A well filled cache at Flughems Kalle.

It was now that the real geocaching fun started. In the early days of geoaching regular size containers were placed somewhere out in the forest usually under a rock and you were expected to bush bash to get to them. Sometimes there was a path leading close by. Usually, the path was found once you had reached the cache through bush bashing. I now felt some nostalgia.

The starting point for Vitheten i det lilla korset was quickly located. Behind the cache were the remains of old mining activity. After the reading the cache page and activating a vast array of detecting devices, well my smrtphone and GPS I continued along teh path wondering what would happen. Pip! Data started flowing from out of nowhere and I suddenly knew that I had a few hundred meters walk to the cache.

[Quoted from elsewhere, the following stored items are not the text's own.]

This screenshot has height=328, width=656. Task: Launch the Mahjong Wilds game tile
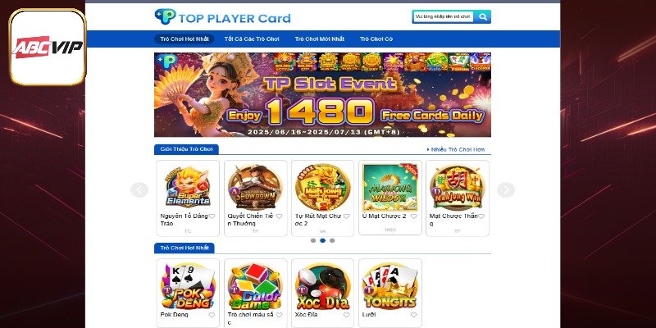point(390,187)
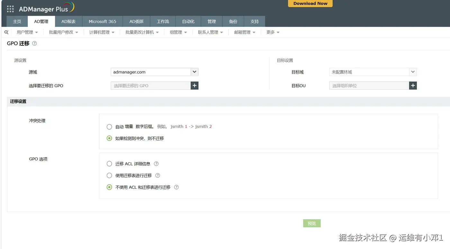
Task: Open the app launcher grid icon
Action: point(10,9)
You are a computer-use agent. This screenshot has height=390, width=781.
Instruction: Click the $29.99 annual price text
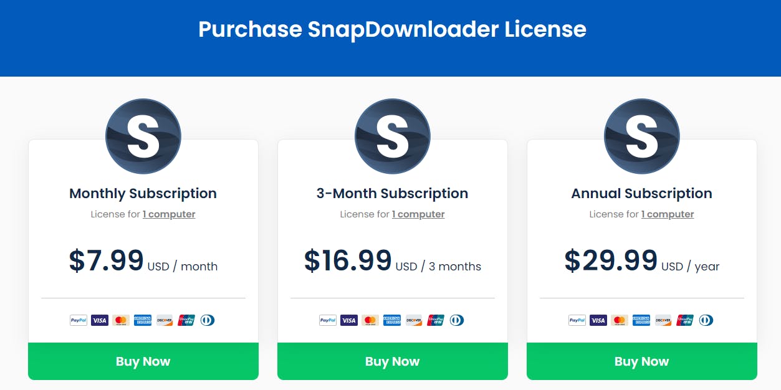(611, 260)
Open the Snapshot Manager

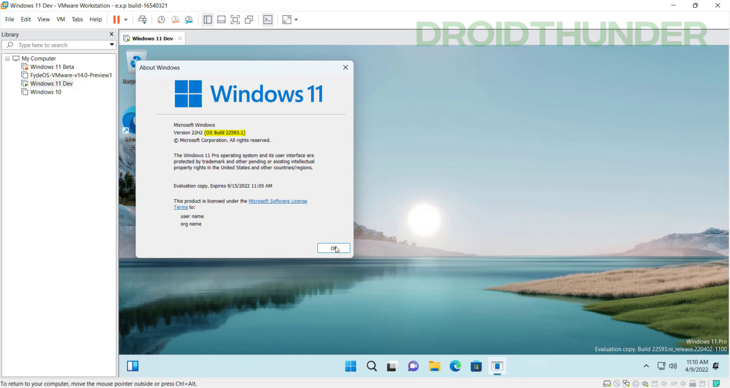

The white cross at the start of Vitheten i det lilla korset

That’s where the fun started. I didn’t have a paper map with me and the maps on my smartphone and GPS don’t show paths in the forest, so I kept on walking but after a while realised I was heading south and the cache was to the west. I found a track and started following it. Suddenly there was no track just a steep slope strewn with mossy boulders and a fence at the top. I realised I was on the south side of the limestone quarry. I continued on wondering where on earth the cache was going to be. A sweaty twenty minutes later I arrived at GZ. What a view. It was 24 C and a perfect place for a cup of coffee and a sandwich – if I had thought to bring something with me. This shouldn’t be hard I thought, there aren’t too many hiding places. After 20 minutes of futile searching I decided to “phone a friend”. I started with the CO only to find that the number I called had been transferred to someone else. He doesn’t work here any longer. I called Ironhawk67, X_1, Gustafs Lisa, Olleoljud and noone answered. It was then I considered giving up but I made another circuit around GZ. Nothing but mounting frustration. An idea popped into my head. Geocaching app message to the CO. Another circuit, this take anticlockwise around GZ. Yeah! There it was, hiding away under a stone overhang in a bed of moss and heather. Thirty seven minutes of my life had gone into finding the cache. Yes!

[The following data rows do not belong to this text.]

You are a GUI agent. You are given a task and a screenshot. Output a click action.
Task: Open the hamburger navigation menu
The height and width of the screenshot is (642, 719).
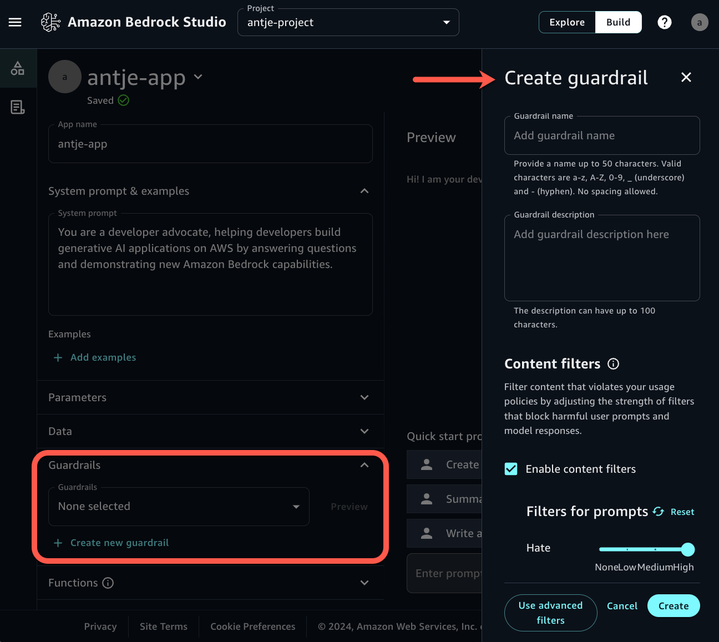[x=15, y=22]
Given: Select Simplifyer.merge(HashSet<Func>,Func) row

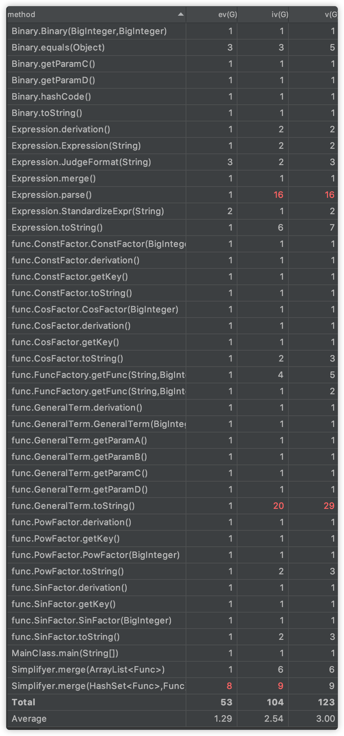Looking at the screenshot, I should (172, 686).
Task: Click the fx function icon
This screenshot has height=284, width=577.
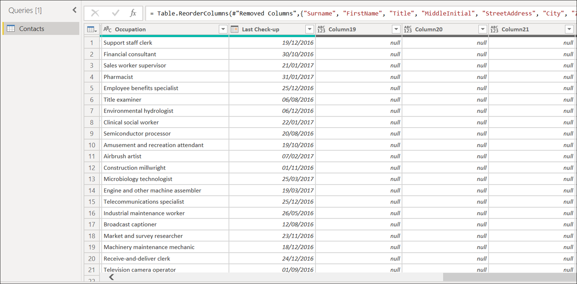Action: point(133,13)
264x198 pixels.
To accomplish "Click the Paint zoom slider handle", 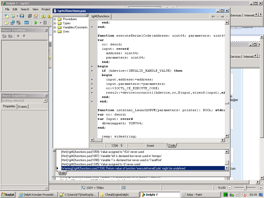I will tap(246, 188).
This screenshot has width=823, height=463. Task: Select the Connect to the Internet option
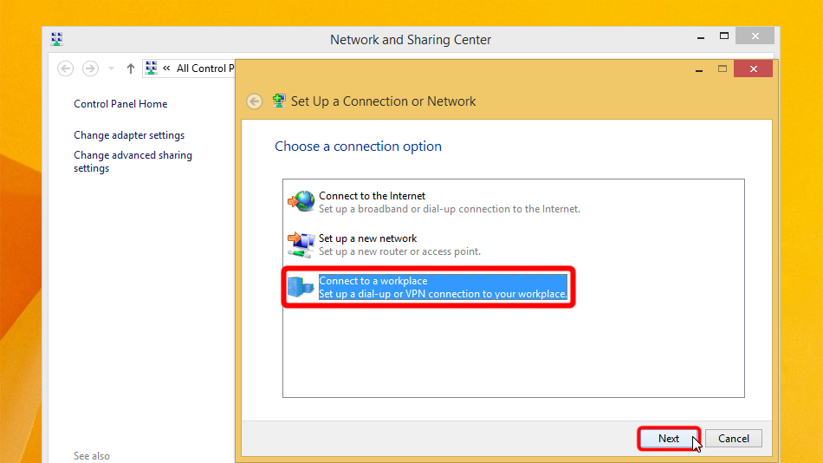pos(372,196)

The logbook for Vitheten i det lilla korset

Well, as I was here and sweaty but pleased to have finally found the cache I set off up another hill towards Mot Körbergsklack #09 where there was a great view over the surroundings.

The wind shelter at the top of Körbergsklack.

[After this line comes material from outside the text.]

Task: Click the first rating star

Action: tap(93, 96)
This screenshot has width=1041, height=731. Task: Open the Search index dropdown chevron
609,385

Of course after I found the cache I also found some well defind paths, which made it a lot easier for me to find the next few caches before getting back to the car 47 minutes later (according to my GPS tracklog). Amongst the caches I found were the earthcache Klapperstensfältet vid Körberget, a very old and wizened spruce, that according to the photo in the cache description was quite impressive a century ago Krypgranen vid körbergets fot and a multicache at the limestone quarry Kalkbrottet.

A rather wizened creeping spruce.

I didn’t try to get too close to the edge of the quarry as it seemed to be a long drop down to the water. It was far easier getting back to the car from where I was. I just followed a clearly marked trail and once back in the car, the AC was immediately turned on so I could cool down. I enjoy warm days but this one came as a surprise and I don’t think my body was ready for it. The tracklog and elevation plot from Google Earth show in principle where I stopped on my wander through the forest. The limestone quarry can’t be seen but it’s in the centre of the “circle” that my route took.

Google Earth elevation and speed plot

A walk around Flughem starting at my car to the right and climbing to the highest point at the top left.